The main thing here is that Claire Byrne Live had an interview with a man who is, by his own description, an alcoholic, who has mostly stopped drinking but who still, as it were, drinks. The background to the interview was the controversy over drink-driving, so it was admirable to have someone on the show who really knows about drink - a "professional" as it were, in the field, the sort of expert from whom we rarely hear on these current affairs programmes.

Indeed Hugh Wallace, I hasten to add, was not "representing" any school of thought on the nature of alcoholism, he was mainly calling for Ireland to wake up from its denial about the scale of the problem.

And yet the tendency of such programmes is to have guests who are "representative" in some way, so I suppose I am curious about the way that they arrived at this particular choice.

Clearly he is a well-known, highly accomplished man who looks good on television, so all that would obviously be an advantage. And yet his personal story would be quite untypical of the experience of many alcoholics, who regard not drinking as being the very essence of the challenge which confronts them.
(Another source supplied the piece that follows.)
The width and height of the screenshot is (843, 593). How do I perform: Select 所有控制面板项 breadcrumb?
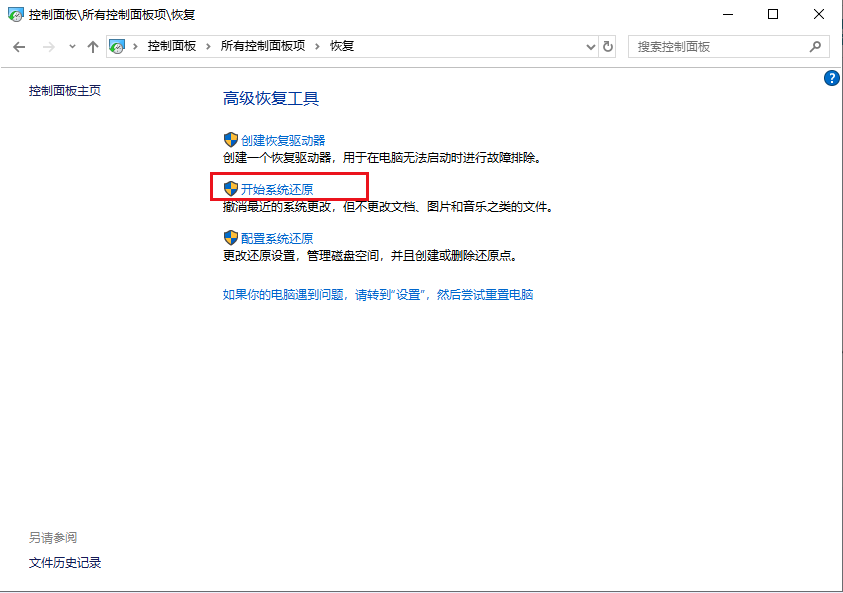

Sure enough near the end, when they got to discuss that "little glass of wine", Claire Byrne said that she had "never heard of that before", of someone who identifies as an alcoholic being also someone who drinks alcohol, albeit in smallish quantities.

Wallace said it was "horses for courses", that some people can never drink again, other people can "learn to respect alcohol", to fear it even, in such a way that they can have that glass of wine.

Which again would not be the approach recommended by most practitioners in this area, down the years, even if it works for Hugh Wallace.

"Why would you do it to yourself?", is the usual rhetorical question. Why would you keep tormenting yourself with just a tantalising taste of the stuff that you loved so much you were prepared to die for it?

"Horses for courses" it may be, but for the alcoholic horse, there is usually just one course that suits him, the course that has least complications - you could call it the Flat course, this track that is clear of the obstacles presented by drink.

To be still maintaining some relationship with your old friend John Barleycorn, can be more akin to negotiating a National Hunt course, to be faced with hurdles all the time, or even to be jumping fences.

Basically, you have a lot better chance of coming to grief on those courses, you can take a nasty tumble or two and you may even have to be put down - you're usually gelded at some stage too, unless you're exceptionally lucky.

This would be known to most card-carrying alcoholics, so I would be more concerned with alcoholics who don't yet know that is what they are, or who may be just pretending.

Simplicity is the key to understanding these issues. So while I accept that the experience of Hugh Wallace may be exceptional, as a general rule when these issues are being discussed, would it be possible for programme makers to favour the type of alcoholic who doesn't drink?

Would that be just too simple?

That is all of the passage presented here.